The very sight of Eliz abe th Gro gin sky repulses me, and I'm embarrassed to live in the same state as her.

alanm
02-15-2010, 09:22 PM
I would never say anything on the Internet that I wouldn't say to the person's face in real life.


The very sight of Eliz abe th Gro gin sky repulses me, and I'm embarrassed to live in the same state as her.You made that up didn't you. :hmmm:

Rain Man
02-15-2010, 09:43 PM
You made that up didn't you. :hmmm:


If I was going to make a woman up, it would be a woman that I didn't find repulsive.

Phobia
02-15-2010, 09:47 PM
I doubt it. That company doesn't exist anymore. :)

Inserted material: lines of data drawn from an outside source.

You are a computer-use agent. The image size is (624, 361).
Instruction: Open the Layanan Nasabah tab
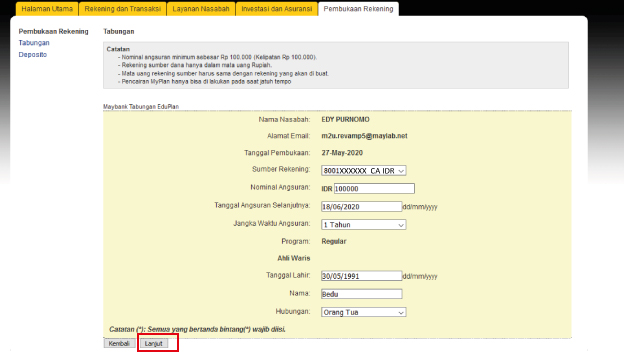201,9
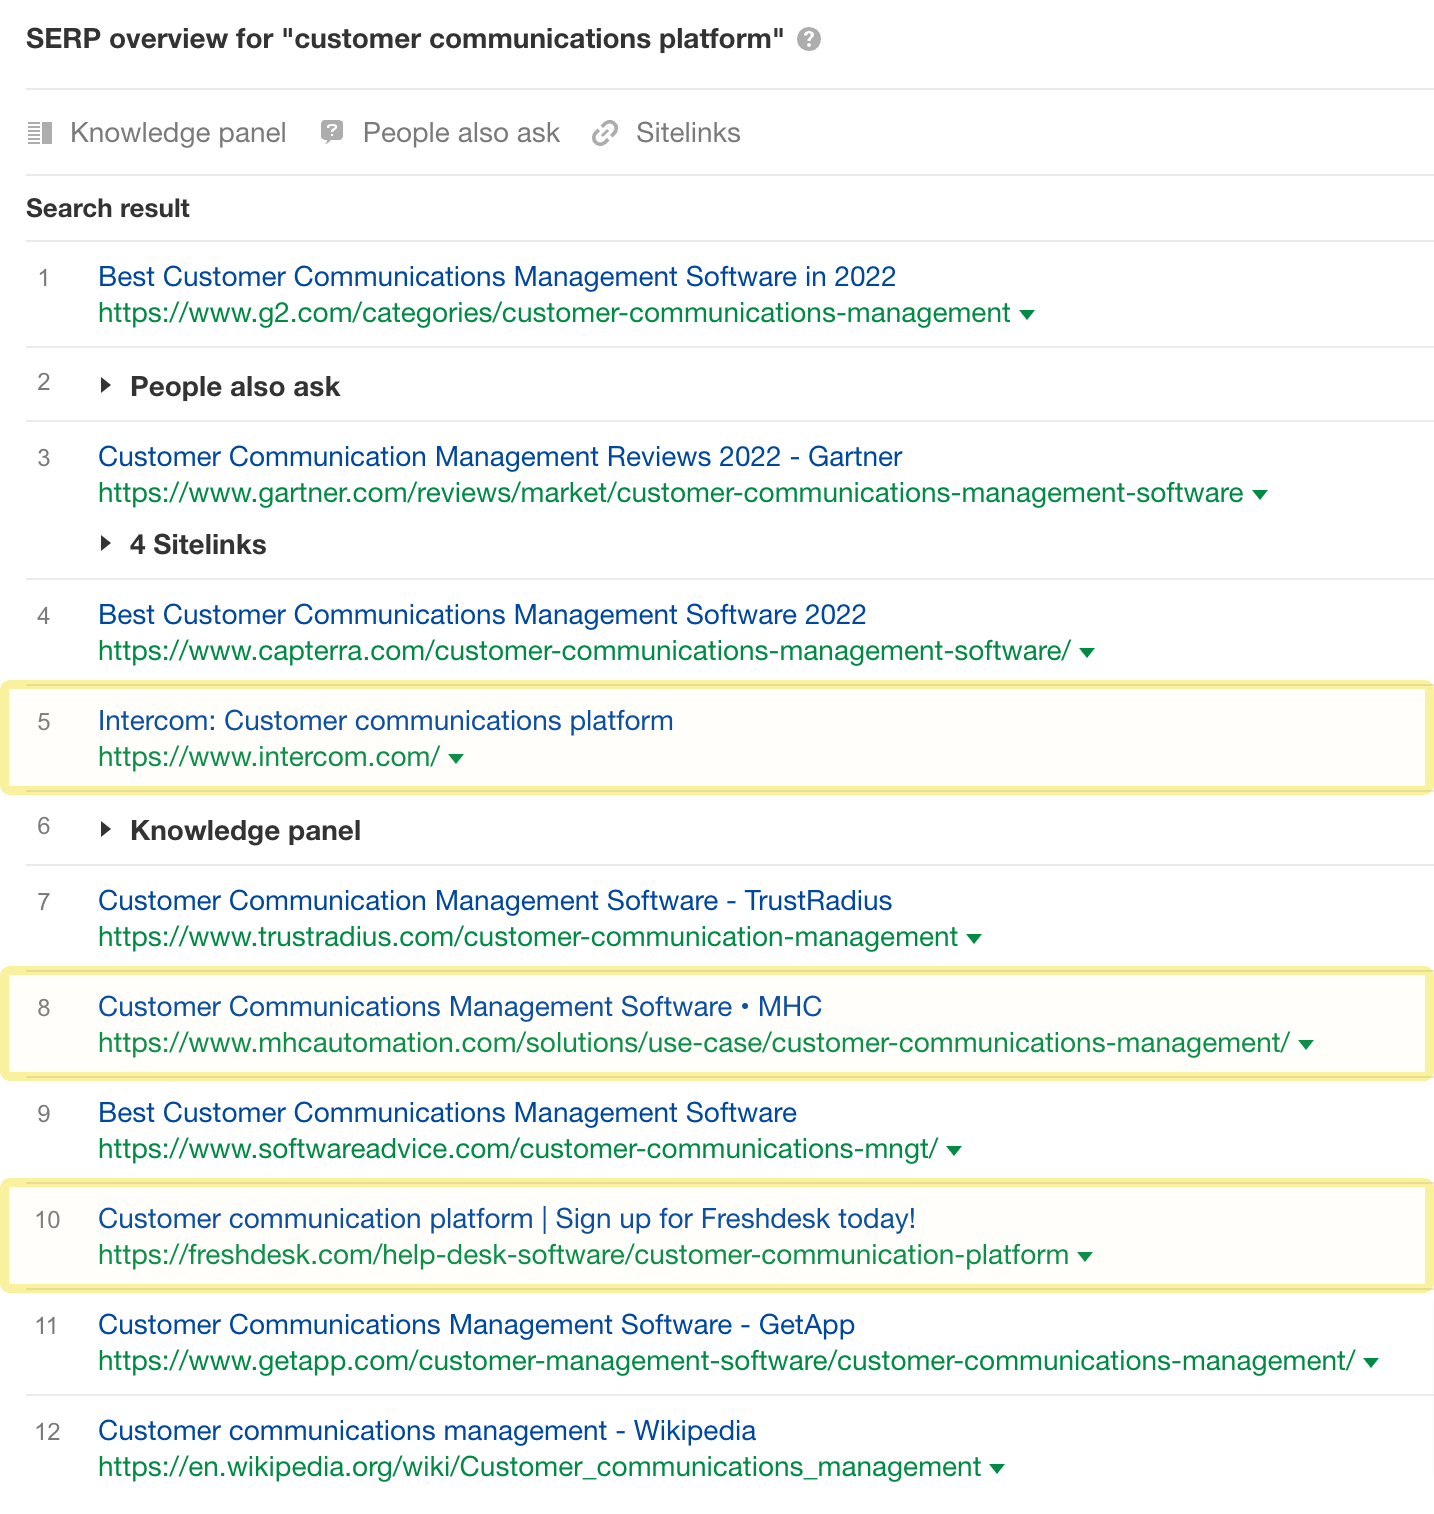Image resolution: width=1434 pixels, height=1514 pixels.
Task: Click the help question mark beside the title
Action: point(808,39)
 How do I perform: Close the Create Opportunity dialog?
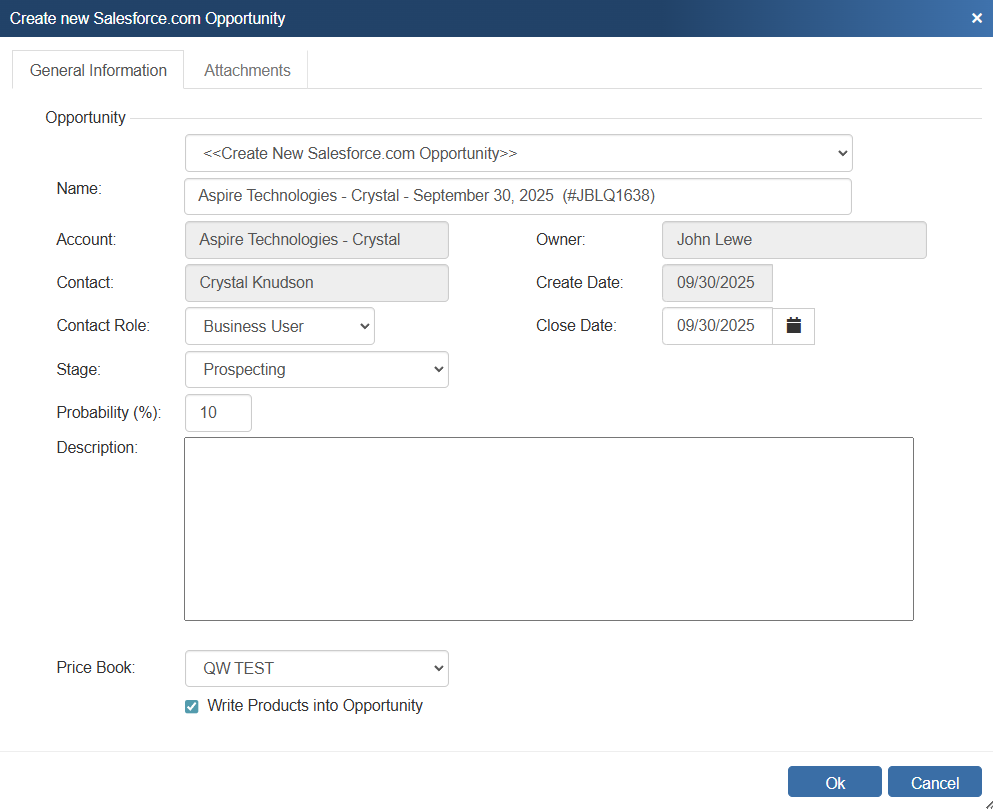coord(976,18)

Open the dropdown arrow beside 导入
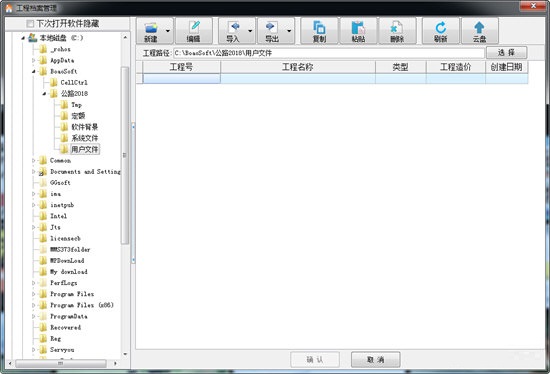click(x=250, y=31)
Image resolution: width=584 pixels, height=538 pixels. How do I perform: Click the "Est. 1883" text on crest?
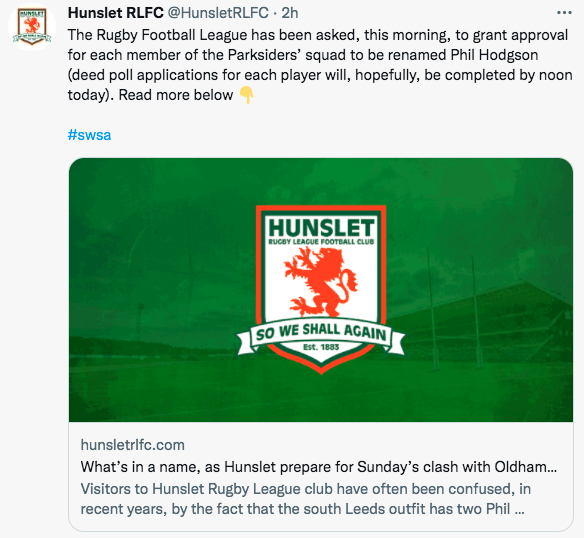click(x=321, y=347)
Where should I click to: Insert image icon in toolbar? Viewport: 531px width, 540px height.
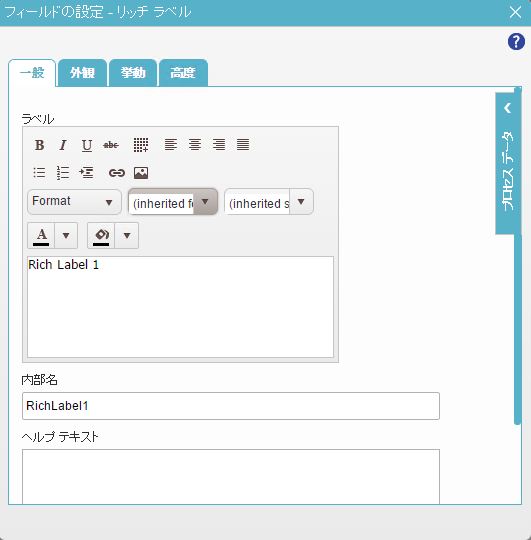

Nobody sends me memos any longer. Oh, and my paychecks never arrive either.

Rain Man
02-15-2010, 09:50 PM
Nobody sends me memos any longer. Oh, and my paychecks never arrive either.


Someone really should look into that.

Dave Lane
02-16-2010, 08:27 AM
I am constantly worried someone will figure out who I am.

Inspector
02-16-2010, 08:43 AM
Have the IP addresses for all those who posted on the pot seed thread been sent to the FBI yet?